━━ Extracted material

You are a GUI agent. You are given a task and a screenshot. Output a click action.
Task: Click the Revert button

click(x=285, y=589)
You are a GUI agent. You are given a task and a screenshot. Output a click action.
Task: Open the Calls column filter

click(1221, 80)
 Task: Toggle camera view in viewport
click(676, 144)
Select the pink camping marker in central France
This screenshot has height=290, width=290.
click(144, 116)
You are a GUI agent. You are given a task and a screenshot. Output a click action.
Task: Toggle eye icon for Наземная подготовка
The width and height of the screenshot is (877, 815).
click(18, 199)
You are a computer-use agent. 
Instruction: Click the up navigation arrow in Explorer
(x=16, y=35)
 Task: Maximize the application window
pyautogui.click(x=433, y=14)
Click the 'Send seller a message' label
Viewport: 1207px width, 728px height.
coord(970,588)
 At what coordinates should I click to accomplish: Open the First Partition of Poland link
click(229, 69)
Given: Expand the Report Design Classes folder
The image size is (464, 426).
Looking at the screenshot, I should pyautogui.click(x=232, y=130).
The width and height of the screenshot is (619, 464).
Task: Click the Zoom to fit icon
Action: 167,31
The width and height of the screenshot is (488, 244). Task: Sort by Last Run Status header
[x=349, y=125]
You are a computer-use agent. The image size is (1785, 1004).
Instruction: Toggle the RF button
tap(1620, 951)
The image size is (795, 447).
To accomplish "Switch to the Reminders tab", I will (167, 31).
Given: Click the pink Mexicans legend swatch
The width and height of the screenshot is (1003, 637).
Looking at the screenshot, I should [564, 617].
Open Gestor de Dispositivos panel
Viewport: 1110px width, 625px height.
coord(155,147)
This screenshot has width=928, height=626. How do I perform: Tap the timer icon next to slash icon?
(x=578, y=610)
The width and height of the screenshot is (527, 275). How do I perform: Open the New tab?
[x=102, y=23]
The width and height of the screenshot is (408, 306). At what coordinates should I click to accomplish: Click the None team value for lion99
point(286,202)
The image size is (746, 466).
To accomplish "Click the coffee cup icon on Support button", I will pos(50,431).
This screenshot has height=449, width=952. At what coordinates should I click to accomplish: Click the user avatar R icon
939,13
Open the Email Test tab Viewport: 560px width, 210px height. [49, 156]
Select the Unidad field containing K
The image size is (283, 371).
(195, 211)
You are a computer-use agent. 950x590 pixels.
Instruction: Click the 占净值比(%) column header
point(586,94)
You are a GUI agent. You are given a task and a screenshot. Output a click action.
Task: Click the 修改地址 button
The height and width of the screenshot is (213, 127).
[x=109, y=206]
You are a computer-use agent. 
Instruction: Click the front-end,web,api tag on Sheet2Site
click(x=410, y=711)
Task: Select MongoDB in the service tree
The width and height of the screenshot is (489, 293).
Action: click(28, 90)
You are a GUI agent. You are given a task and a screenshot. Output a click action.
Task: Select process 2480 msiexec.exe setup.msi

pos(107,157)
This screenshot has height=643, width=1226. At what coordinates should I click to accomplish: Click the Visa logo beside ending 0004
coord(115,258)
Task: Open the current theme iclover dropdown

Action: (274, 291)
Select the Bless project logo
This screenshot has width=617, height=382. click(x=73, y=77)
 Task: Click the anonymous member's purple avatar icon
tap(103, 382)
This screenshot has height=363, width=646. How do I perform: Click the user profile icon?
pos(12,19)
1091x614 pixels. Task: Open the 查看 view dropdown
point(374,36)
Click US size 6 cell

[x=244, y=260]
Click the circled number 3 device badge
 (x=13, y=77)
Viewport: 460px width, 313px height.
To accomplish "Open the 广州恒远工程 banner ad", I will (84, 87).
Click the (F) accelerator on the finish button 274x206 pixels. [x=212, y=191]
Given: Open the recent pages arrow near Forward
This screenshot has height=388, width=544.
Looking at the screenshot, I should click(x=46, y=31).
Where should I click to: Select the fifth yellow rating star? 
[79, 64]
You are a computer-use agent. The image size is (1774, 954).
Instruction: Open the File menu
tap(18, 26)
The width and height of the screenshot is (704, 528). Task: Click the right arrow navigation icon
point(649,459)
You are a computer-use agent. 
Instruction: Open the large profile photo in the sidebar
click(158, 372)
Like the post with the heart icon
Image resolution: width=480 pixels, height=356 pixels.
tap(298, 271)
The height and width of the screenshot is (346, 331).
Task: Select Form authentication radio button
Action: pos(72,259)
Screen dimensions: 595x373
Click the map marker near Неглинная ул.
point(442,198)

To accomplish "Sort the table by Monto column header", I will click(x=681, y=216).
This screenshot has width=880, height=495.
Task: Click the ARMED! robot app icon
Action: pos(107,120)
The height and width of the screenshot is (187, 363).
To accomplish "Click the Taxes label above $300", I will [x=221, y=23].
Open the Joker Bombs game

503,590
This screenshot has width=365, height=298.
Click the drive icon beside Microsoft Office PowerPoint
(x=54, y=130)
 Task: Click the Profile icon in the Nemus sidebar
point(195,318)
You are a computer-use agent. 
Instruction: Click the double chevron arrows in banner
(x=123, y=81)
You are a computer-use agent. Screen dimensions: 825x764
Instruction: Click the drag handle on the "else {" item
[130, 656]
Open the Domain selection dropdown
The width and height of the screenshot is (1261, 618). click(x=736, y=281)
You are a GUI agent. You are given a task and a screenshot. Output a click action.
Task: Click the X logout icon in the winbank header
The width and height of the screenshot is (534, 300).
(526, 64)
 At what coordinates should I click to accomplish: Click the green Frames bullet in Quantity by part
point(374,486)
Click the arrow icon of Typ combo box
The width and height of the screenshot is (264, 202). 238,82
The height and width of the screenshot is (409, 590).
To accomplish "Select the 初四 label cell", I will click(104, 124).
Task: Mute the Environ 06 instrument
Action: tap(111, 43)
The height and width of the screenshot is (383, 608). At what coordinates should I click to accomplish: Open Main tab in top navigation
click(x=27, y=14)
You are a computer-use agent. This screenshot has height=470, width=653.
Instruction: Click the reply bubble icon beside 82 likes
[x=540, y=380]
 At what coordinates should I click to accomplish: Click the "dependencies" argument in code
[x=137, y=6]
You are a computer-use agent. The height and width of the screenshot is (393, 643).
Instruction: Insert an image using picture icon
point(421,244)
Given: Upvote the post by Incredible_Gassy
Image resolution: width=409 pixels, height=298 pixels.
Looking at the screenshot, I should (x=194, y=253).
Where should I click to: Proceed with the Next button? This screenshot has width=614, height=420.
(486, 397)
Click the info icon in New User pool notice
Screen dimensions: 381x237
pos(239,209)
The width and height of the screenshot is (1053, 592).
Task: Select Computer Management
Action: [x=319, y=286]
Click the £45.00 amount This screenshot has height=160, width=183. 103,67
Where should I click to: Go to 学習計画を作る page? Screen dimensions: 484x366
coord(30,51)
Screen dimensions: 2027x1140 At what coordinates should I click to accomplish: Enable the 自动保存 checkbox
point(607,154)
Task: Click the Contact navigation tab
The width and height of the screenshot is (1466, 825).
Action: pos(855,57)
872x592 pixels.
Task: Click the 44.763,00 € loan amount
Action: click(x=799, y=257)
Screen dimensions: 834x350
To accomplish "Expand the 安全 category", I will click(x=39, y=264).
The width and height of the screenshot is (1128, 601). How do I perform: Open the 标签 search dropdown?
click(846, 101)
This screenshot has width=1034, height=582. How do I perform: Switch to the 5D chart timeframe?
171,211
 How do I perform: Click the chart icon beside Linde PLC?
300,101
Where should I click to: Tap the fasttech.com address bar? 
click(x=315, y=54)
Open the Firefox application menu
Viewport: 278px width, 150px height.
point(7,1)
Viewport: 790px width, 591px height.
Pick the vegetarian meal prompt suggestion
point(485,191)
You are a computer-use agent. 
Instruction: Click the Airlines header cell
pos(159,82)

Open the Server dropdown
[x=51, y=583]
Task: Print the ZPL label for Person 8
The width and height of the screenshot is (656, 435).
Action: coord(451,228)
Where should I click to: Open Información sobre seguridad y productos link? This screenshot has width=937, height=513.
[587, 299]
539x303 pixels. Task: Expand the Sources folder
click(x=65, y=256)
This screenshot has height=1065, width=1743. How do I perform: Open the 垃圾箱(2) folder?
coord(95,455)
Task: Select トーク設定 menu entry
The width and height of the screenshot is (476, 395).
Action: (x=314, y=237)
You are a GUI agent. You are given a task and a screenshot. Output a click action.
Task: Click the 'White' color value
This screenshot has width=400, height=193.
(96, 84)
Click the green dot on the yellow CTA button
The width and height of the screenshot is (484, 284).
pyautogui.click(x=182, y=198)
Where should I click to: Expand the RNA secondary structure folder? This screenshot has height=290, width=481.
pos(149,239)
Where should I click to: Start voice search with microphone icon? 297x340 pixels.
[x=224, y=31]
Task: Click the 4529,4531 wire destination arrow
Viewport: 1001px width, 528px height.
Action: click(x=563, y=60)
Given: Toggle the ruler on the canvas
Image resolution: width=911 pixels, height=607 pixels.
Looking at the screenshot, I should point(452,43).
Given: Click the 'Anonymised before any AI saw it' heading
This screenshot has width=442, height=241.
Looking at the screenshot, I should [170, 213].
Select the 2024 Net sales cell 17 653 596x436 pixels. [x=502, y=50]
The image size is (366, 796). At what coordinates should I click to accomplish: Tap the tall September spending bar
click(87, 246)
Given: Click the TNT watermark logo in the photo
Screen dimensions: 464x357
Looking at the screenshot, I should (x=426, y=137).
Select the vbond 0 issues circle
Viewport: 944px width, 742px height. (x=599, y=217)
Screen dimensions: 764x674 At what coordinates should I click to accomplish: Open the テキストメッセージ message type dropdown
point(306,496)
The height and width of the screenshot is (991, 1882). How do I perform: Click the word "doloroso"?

━━━━

- The exercise
Reproduce the entries verbatim from the very first line through the line containing "click(1221, 80)", including that line.

- The solution
You are a GUI agent. You are given a task and a screenshot. Output a click action.
Task: Click the Revert button

click(x=285, y=589)
You are a GUI agent. You are given a task and a screenshot. Output a click action.
Task: Open the Calls column filter

click(1221, 80)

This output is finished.